Mengusap lembut rambut bergelombang Liana. Memaksa diri untuk tetap terlihat bahagia. Memaksa bibir untuk tersenyum. Menahan pening yang semakin memukul. “Bunda tadi ada urusan. Jadi, Bunda pulang duluan.” Ucap Chacha menjelaskan. Jika Liana, begitu mudah untuk dibohongi. Tidak dengan Haikal. Pria itu menatap wajah Chacha dengan pandangan menyelidik. Dari ujung kaki hingga ujung kepala, cowok itu memperhatikan gerak-gerik mencurigakan Chacha.
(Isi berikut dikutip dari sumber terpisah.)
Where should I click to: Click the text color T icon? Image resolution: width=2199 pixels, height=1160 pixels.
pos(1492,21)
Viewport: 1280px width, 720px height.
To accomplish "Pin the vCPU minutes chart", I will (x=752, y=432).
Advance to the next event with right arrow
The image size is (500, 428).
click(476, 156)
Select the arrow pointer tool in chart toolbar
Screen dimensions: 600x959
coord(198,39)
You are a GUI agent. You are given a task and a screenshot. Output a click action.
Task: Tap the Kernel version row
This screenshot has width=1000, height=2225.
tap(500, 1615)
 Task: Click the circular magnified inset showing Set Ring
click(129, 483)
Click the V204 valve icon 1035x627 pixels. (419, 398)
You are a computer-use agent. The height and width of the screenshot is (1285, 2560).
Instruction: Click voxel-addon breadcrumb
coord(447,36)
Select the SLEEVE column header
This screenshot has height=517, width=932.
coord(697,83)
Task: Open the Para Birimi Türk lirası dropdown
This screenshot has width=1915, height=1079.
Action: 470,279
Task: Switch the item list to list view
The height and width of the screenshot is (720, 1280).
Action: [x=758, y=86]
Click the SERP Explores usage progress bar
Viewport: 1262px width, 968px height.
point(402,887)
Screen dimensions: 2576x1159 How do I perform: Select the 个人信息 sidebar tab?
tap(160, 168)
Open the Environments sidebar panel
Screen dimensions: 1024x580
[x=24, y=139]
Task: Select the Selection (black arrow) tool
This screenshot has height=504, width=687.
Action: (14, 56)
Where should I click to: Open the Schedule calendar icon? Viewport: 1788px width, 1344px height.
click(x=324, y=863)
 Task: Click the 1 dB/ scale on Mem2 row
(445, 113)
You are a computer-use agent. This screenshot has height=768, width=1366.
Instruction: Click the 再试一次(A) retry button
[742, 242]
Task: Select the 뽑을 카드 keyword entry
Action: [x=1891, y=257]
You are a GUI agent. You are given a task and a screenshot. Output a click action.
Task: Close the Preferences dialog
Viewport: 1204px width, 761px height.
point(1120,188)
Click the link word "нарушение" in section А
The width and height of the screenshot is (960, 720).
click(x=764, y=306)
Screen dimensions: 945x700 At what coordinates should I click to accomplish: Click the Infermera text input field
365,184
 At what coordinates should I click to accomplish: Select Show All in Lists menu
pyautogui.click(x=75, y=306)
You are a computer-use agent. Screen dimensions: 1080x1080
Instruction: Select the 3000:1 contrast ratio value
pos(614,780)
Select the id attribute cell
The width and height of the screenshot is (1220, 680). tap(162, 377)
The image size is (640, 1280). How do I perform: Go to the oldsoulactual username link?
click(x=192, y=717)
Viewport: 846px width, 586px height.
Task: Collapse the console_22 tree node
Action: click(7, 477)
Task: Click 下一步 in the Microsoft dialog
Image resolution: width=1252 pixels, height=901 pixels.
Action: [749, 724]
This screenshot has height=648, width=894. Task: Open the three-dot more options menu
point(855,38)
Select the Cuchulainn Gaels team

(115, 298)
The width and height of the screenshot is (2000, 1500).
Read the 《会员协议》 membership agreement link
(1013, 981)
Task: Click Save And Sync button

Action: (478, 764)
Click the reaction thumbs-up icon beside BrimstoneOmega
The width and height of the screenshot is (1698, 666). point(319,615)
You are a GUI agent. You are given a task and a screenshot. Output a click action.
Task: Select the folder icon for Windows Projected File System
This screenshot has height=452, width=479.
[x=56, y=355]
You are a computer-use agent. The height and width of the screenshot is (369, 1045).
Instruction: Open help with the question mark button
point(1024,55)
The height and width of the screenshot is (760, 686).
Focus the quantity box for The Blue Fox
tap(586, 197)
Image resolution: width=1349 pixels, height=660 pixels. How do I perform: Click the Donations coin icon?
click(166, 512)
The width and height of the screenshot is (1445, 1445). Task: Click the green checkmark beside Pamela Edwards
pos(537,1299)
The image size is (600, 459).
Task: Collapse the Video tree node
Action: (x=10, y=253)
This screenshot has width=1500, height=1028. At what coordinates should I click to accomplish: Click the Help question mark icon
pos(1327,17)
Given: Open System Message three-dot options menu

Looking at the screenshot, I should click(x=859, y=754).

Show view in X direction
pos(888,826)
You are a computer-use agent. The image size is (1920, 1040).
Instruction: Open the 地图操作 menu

“Yakin? Kamu ada urusan?” sindir Haikal.
Chacha mengusap hidungnya yang terasa gatal. Mengangguk pelan. Tanpa menatap mata Haikal, membenarkan. “Iya.”
Kebiasan lama yang sudah dihafal dengan sangat oleh Haikal diluar kepala. “Kamu bohong!?” serunya tak percaya.
Chacha menggelengkan kepala. “Tidak.” Jawabnya singkat.
“Kamu pikir, aku tidak tau. Aku sudah hafal betul dengan sikap yang kamu tunjukkan ketika berbohong. Kamu pasti mengusap hidung, juga tidak berani menatap mata, lawan bicara kamu. Pinokio” Tutur Haikal.
Seketika Chacha menengadahkan kepalanya. Menatap mata elang di depannya. “Urusan sekecil ini saja, kamu melihatnya dengan begitu teliti. Kenapa? Untuk urusan hati, kamu sama sekali enggan untuk peduli.” Protesnya, mengingatkan kembali pada peristiwa dimalam perpisahan.